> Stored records
════════════════════
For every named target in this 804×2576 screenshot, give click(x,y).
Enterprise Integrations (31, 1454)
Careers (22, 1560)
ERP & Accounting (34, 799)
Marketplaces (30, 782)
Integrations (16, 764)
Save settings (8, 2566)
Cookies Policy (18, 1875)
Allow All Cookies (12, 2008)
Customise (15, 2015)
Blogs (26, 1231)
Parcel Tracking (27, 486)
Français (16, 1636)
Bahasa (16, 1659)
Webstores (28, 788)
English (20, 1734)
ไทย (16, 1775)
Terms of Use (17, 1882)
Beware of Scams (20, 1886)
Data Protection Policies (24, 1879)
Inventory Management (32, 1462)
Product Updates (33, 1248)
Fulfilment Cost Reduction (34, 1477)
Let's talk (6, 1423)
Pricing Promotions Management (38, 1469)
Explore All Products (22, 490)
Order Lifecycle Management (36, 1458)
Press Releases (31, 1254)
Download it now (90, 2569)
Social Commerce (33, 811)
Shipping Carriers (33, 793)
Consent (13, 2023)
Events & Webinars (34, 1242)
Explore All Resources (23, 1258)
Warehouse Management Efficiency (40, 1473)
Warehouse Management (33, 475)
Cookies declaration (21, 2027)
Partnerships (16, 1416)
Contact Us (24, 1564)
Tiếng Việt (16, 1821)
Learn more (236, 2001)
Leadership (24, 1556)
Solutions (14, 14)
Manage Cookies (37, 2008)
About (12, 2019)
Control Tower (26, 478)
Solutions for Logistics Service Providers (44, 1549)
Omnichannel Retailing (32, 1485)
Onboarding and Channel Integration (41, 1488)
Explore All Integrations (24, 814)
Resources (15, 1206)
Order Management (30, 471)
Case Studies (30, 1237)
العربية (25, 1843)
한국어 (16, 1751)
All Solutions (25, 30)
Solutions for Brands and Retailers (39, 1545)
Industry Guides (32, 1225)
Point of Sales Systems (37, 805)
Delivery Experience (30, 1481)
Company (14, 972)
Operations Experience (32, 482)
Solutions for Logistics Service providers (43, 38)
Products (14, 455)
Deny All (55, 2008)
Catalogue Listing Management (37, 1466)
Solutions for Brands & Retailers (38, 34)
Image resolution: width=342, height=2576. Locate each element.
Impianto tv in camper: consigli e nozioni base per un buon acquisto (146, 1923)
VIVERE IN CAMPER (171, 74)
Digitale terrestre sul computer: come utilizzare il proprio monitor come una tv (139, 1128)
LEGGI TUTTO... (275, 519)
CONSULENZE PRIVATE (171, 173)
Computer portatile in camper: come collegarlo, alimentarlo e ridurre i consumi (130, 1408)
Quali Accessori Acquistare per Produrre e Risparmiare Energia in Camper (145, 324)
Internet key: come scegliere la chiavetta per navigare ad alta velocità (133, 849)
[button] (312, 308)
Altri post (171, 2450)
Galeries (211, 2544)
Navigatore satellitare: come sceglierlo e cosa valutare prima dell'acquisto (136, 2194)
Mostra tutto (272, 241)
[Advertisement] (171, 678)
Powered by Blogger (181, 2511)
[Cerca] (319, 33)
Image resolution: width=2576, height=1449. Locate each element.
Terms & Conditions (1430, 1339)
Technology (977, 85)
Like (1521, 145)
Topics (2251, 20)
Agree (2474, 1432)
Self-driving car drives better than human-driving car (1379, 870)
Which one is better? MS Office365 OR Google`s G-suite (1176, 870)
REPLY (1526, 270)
════════════════════
> EXERCISE GOAL
Print the records above exactly as written.

> RESULT
For every named target in this 804×2576 screenshot, give click(x,y).
Enterprise Integrations (31, 1454)
Careers (22, 1560)
ERP & Accounting (34, 799)
Marketplaces (30, 782)
Integrations (16, 764)
Save settings (8, 2566)
Cookies Policy (18, 1875)
Allow All Cookies (12, 2008)
Customise (15, 2015)
Blogs (26, 1231)
Parcel Tracking (27, 486)
Français (16, 1636)
Bahasa (16, 1659)
Webstores (28, 788)
English (20, 1734)
ไทย (16, 1775)
Terms of Use (17, 1882)
Beware of Scams (20, 1886)
Data Protection Policies (24, 1879)
Inventory Management (32, 1462)
Product Updates (33, 1248)
Fulfilment Cost Reduction (34, 1477)
Let's talk (6, 1423)
Pricing Promotions Management (38, 1469)
Explore All Products (22, 490)
Order Lifecycle Management (36, 1458)
Press Releases (31, 1254)
Download it now (90, 2569)
Social Commerce (33, 811)
Shipping Carriers (33, 793)
Consent (13, 2023)
Events & Webinars (34, 1242)
Explore All Resources (23, 1258)
Warehouse Management Efficiency (40, 1473)
Warehouse Management (33, 475)
Cookies declaration (21, 2027)
Partnerships (16, 1416)
Contact Us (24, 1564)
Tiếng Việt (16, 1821)
Learn more (236, 2001)
Leadership (24, 1556)
Solutions (14, 14)
Manage Cookies (37, 2008)
About (12, 2019)
Control Tower (26, 478)
Solutions for Logistics Service Providers (44, 1549)
Omnichannel Retailing (32, 1485)
Onboarding and Channel Integration (41, 1488)
Explore All Integrations (24, 814)
Resources (15, 1206)
Order Management (30, 471)
Case Studies (30, 1237)
العربية (25, 1843)
한국어 (16, 1751)
All Solutions (25, 30)
Solutions for Brands and Retailers (39, 1545)
Industry Guides (32, 1225)
Point of Sales Systems (37, 805)
Delivery Experience (30, 1481)
Company (14, 972)
Operations Experience (32, 482)
Solutions for Logistics Service providers (43, 38)
Products (14, 455)
Deny All (55, 2008)
Catalogue Listing Management (37, 1466)
Solutions for Brands & Retailers (38, 34)
Image resolution: width=342, height=2576. Locate each element.
Impianto tv in camper: consigli e nozioni base per un buon acquisto (146, 1923)
VIVERE IN CAMPER (171, 74)
Digitale terrestre sul computer: come utilizzare il proprio monitor come una tv (139, 1128)
LEGGI TUTTO... (275, 519)
CONSULENZE PRIVATE (171, 173)
Computer portatile in camper: come collegarlo, alimentarlo e ridurre i consumi (130, 1408)
Quali Accessori Acquistare per Produrre e Risparmiare Energia in Camper (145, 324)
Internet key: come scegliere la chiavetta per navigare ad alta velocità (133, 849)
[button] (312, 308)
Altri post (171, 2450)
Galeries (211, 2544)
Navigatore satellitare: come sceglierlo e cosa valutare prima dell'acquisto (136, 2194)
Mostra tutto (272, 241)
[Advertisement] (171, 678)
Powered by Blogger (181, 2511)
[Cerca] (319, 33)
Image resolution: width=2576, height=1449. Locate each element.
Terms & Conditions (1430, 1339)
Technology (977, 85)
Like (1521, 145)
Topics (2251, 20)
Agree (2474, 1432)
Self-driving car drives better than human-driving car (1379, 870)
Which one is better? MS Office365 OR Google`s G-suite (1176, 870)
REPLY (1526, 270)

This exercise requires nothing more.